Protective effects of chlorogenic acid, curcumin and beta-carotene against gamma-radiation-induced in vivo chromosomal damage.
Lipids Health Dis. 2009;8:39. Epub 2009 Oct 5. PMID: 7694126
School of Life Sciences, Jawaharlal Nehru University, New Delhi, India.
The mouse bone marrow micronucleus test was carried out to evaluate the possible role of the dietary constituents chlorogenic acid (CGA), curcumin (CR) and beta-carotene (BC) in modulating the in vivo chromosomal damage induced by gamma-radiation.
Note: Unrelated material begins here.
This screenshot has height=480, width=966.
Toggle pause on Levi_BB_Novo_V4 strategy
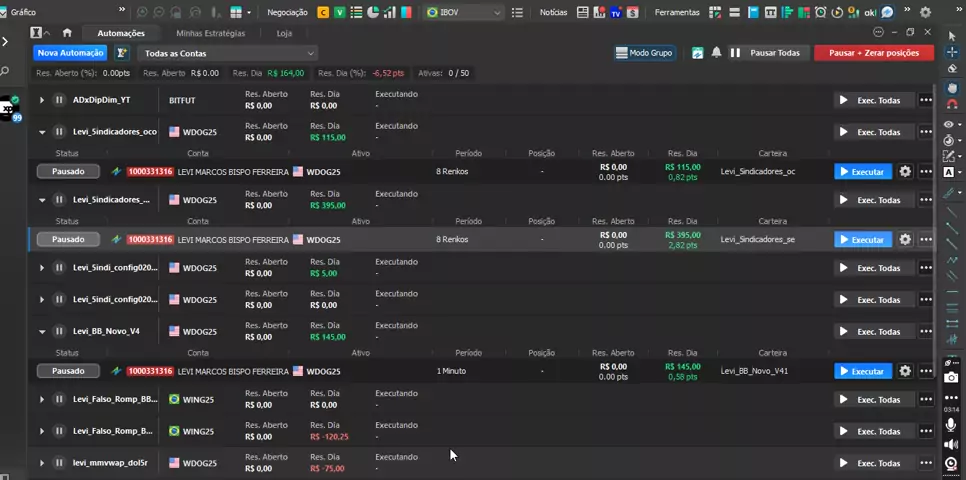pyautogui.click(x=59, y=331)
The results obtained suggest that oral administration of CGA (50, 100 and 200 mg/kg b.w.), CR (5, 10 and 20 mg/kg b.w.) and BC (0.5 and 2.5 mg/kg b.w.) to mice can significantly reduce the frequencies of micronucleated polychromatic erythrocytes (Mn PCEs) induced by whole body exposure to gamma-radiation (1.15 Gy; 0.05 Gy/s). With CGA and CR, this effect was observed after a single administration either 2 h before or immediately after irradiation. However, with BC a 7-day feeding before irradiation was necessary to obtain a significant reduction in the incidence of Mn PCEs. The protective effects of CGA, CR and BC were observed in bone marrow cells sampled 24, 30 and 48 h after exposure to radiation.